Agosto, 2023 - Edição 294
Mattoso e Herculano
Há dias falecia, aos 90 anos, o historiador José Mattoso, expoente
dos estudos históricos em Portugal. Especialista na época medieval lusitana (em especial na história das ordens religiosas e da aristocracia dos
séculos X a XIII), Mattoso tinha formação beneditina, tendo vivido vida
monástica antes de pedir e obter dispensa dos votos para se dedicar ao
estudo da História. Não há dúvida da importância da sua obra também
para a historiografia brasileira, sendo ele, como foi, um dos grandes intérpretes das intrincadas redes de relações humanas e institucionais que
condicionariam nossa conformação como nação. Dentre outros trabalhos
de importância tanto para a historiografia como para o público em geral,
organizou as coleções da História de Portugal e da História da Vida Privada
em Portugal. Seu A escrita da História reúne reflexões sobre o ofício, sendo
leitura indicada para profissionais e para quem simplesmente se interesse
por esse ramo do saber. Enfim, o mundo acadêmico, que o reconhecera
em vida, pranteou-o quando da sua morte, pois como bem sintetizou
minha orientadora, a prof. dra. Adriana Pereira Campos, da Universidade
Federal do Espírito Santo, José Mattoso foi “um clássico em vida”.

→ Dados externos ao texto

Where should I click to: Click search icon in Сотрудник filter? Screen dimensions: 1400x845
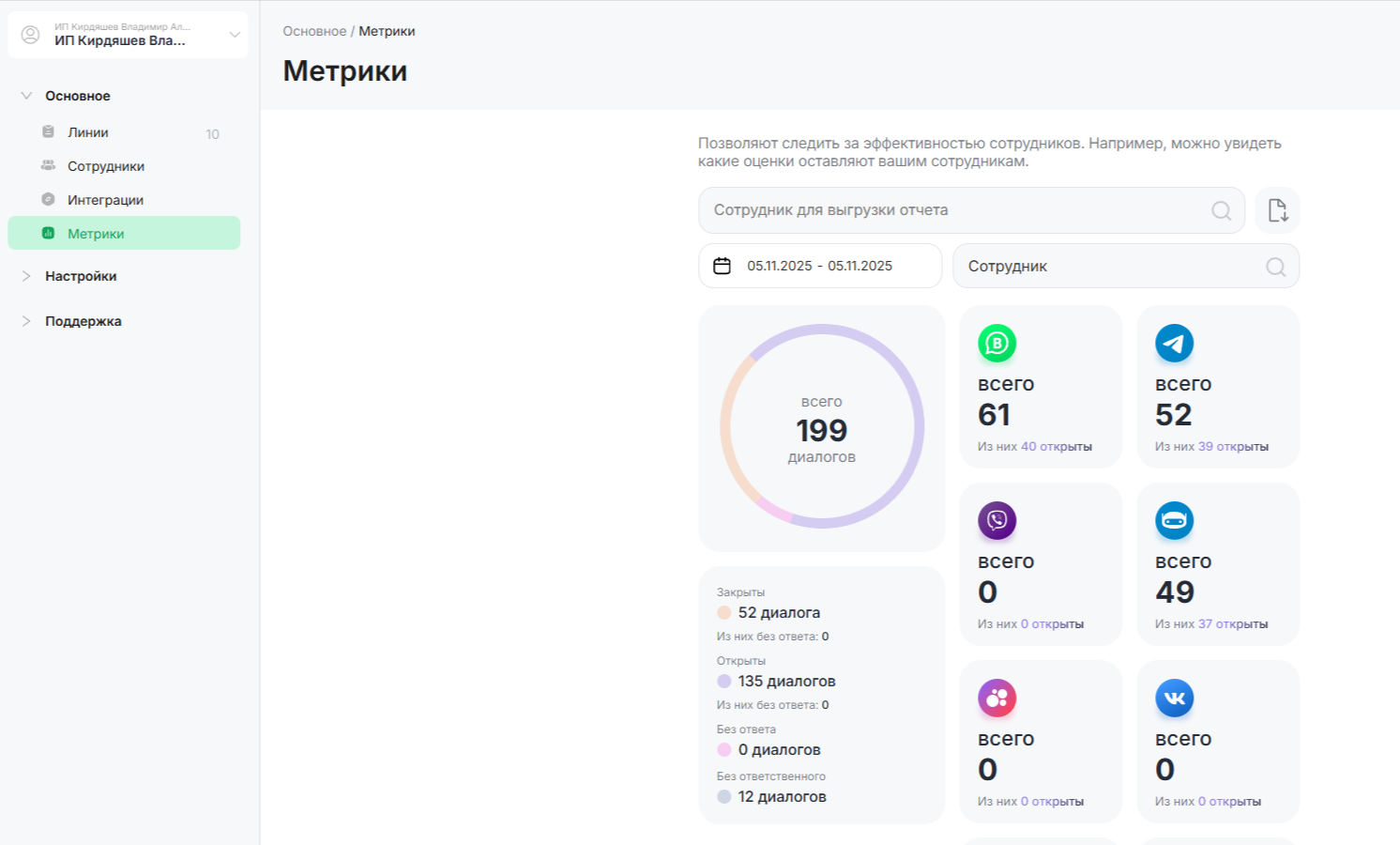[1275, 267]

Dentre os afazeres que o ocuparam ao longo da carreira, consta a
direção da Torre do Tombo, encargo que desempenhou entre 1996 e 1998.
Íntimo das fontes, a última publicação em que trabalhou (ao menos que
eu saiba) foi a atualização do volume Narrativas dos Livros de Linhagens,
em edição que agora (2020) saiu pela Temas e Debates (uma chancela da
Bertrand). Trata-se da recolha de narrativas referentes a tradições familiares, contadas na forma de lendas e mitos,
constantes dos três repositórios fundamentais para estudos da genealogia nobiliárquica: O Livro de
Linhagens do Deão, o Livro de Linhagens do Conde D. Pedro e o Livro Velho
de Linhagens. Dessa publicação, que por coincidência tinha recém-adquirido quando do falecimento de Mattoso, consta a tradição medieval da
Dama do Pé de Cabra, senhora misteriosa que, naqueles tempos remotos,
despertou a paixão de um senhor de terras biscainho, com quem teve dois
filhos e cuja vida conjugal dependia de jamais benzer-se o varão na sua
presença.
Acontece que essa tradição, constante do repositório do Conde
D. Pedro, foi desenvolvida na forma de conto histórico por Alexandre
Herculano de Carvalho Araújo, publicista e historiador português, introdutor do gênero novela histórica em Portugal. Herculano iniciou em 1853
um notável trabalho de identificação de documentos históricos espalhados pelos arquivos eclesiásticos país afora, fazendo-os recolher à Torre
do Tombo e organizando sua publicação em séries temáticas reunidas
sob o título Portugaliae Monumenta Historica (PMH). A mesma coleção
a que em 1980 José Mattoso daria continuidade, acrescendo-lhe a edição crítica dos mesmos nobiliários medievais de onde tirou os textos do
Narrativas dos Livros de Linhagens. Interessante exercício é a comparação
da versão original da tradição constante do livro de Mattoso com o conto
de autoria de Alexandre Herculano. Como se sabe, certos fatos históricos
(ou ao menos revestidos de uma qualquer historicidade) por sua singularidade acabam se tornando fonte preciosa também para a Literatura.
Seguramente, é o caso dessa singular passagem.